Haïti face à l’analphabétisme en 2025, un obstacle majeur au développement national

À l’occasion de la Journée internationale de l’alphabétisation, Haïti présente un visage alarmant : plus d’un adulte sur deux ne sait ni lire ni écrire. Selon les dernières données de l’Institut Haïtien de Statistique et d’Informatique (IHSI), le taux d’analphabétisme dépasse 51 %, une situation qui place le pays parmi les plus touchés de la région. Malgré les décennies qui passent, la réalité demeure inchangée ; l’analphabétisme est un fléau national, mais surtout une urgence ignorée.

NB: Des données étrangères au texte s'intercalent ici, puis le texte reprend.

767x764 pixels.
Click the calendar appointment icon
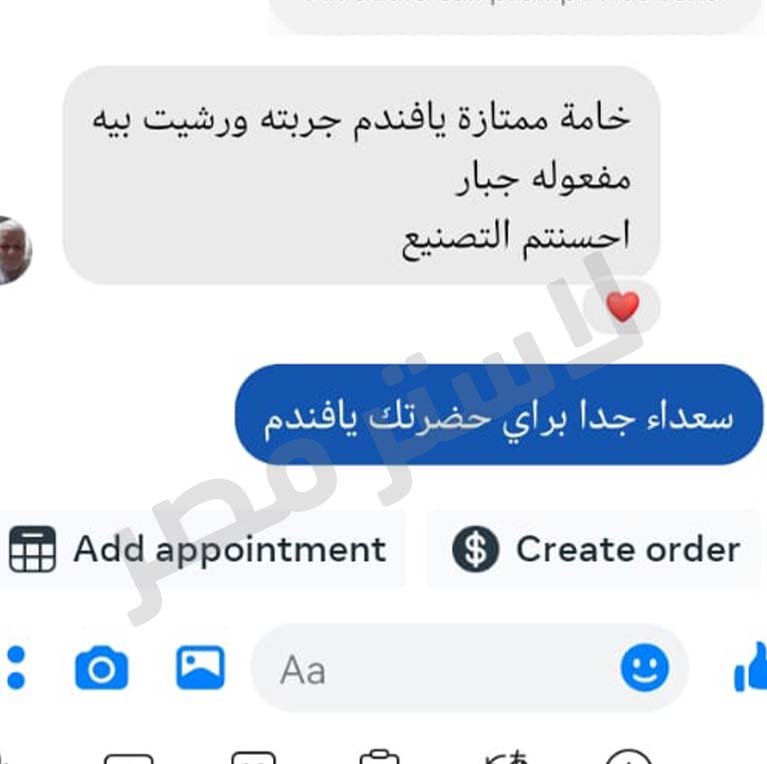(32, 549)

Port-au-Prince, le 9 septembre 2025. Depuis les années 1980, plusieurs programmes d’alphabétisation ont vu le jour, souvent sous la pression d’organisations internationales ou de partenaires étrangers. Pourtant, aucun n’a survécu au-delà de quelques années, faute de financement stable, de coordination efficace ou de volonté politique. Les résultats restent marginaux, souvent symboliques. Le pays semble condamné à un éternel recommencement.

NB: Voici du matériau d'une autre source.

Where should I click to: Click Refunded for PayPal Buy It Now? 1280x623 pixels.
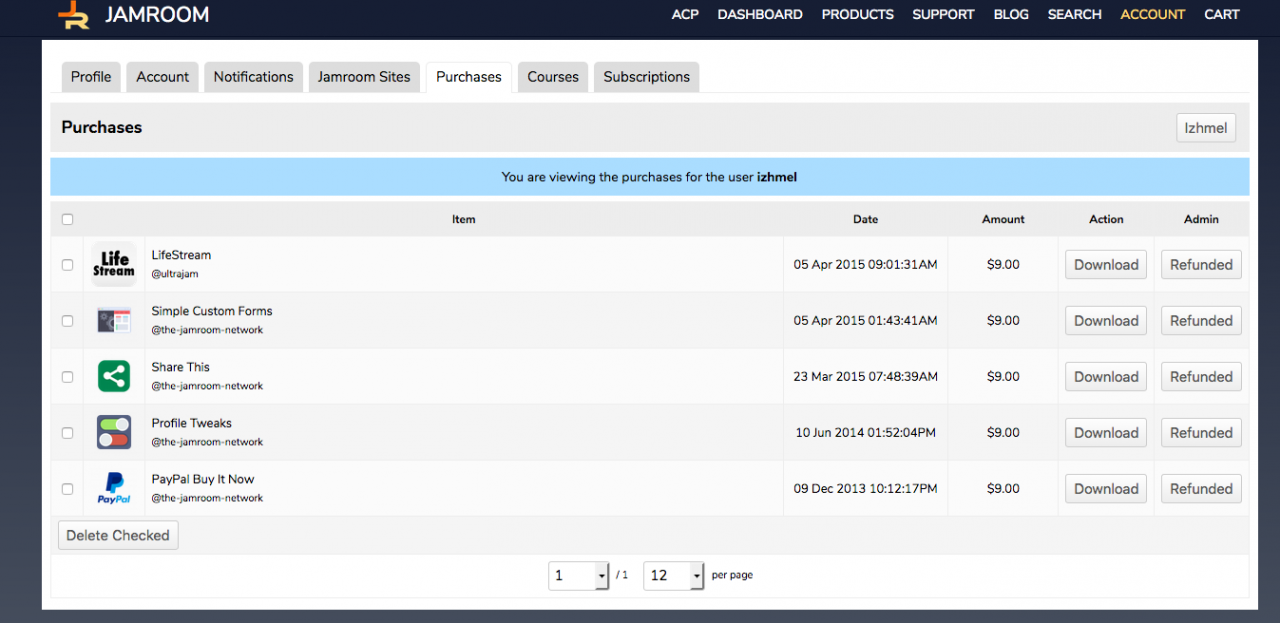(x=1201, y=489)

« On parle beaucoup de changement, mais rien ne change réellement sur le terrain », déplore Marie-Josée Paul, directrice d’une organisation féminine dans le département de la Grand’Anse, ajoutant que les adultes analphabètes sont nombreux, mais invisibles dans les politiques publiques.

Alors que le pays traverse une crise multidimensionnelle politique, économique et sécuritaire, l’éducation des adultes est passée au second plan. Le ministère de l’Éducation nationale, déjà débordé par la gestion des écoles primaires et secondaires, consacre une part dérisoire de son budget à l’alphabétisation. Aucun plan national structuré n’est actuellement mis en œuvre.

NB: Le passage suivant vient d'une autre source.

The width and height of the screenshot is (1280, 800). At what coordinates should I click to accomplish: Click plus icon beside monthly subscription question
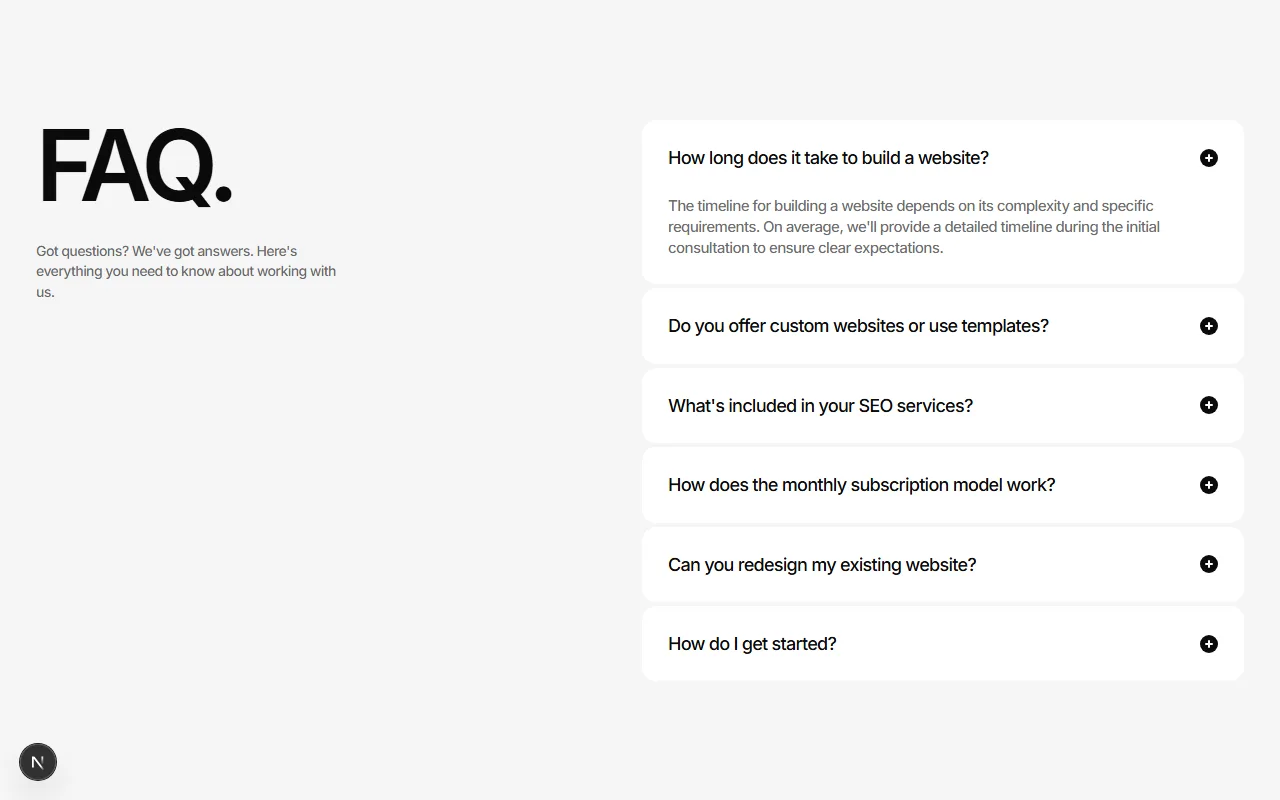click(x=1209, y=485)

« Ce n’est pas qu’une question d’école. L’analphabétisme touche à la dignité, à l’emploi, à la participation citoyenne », souligne le sociologue Jacques Léonard. « Comment parler de démocratie ou de développement quand une majorité ne peut pas lire une affiche électorale ou un contrat de travail ? » se demande-t-il.

Face à l’inaction de l’État, quelques organisations de la société civile tentent de combler le vide. Des programmes communautaires, souvent portés par des bénévoles ou des associations religieuses, enseignent la lecture et l’écriture à des groupes restreints d’adultes. Mais ces efforts, aussi louables soient-ils, restent marginaux face à l’ampleur du défi.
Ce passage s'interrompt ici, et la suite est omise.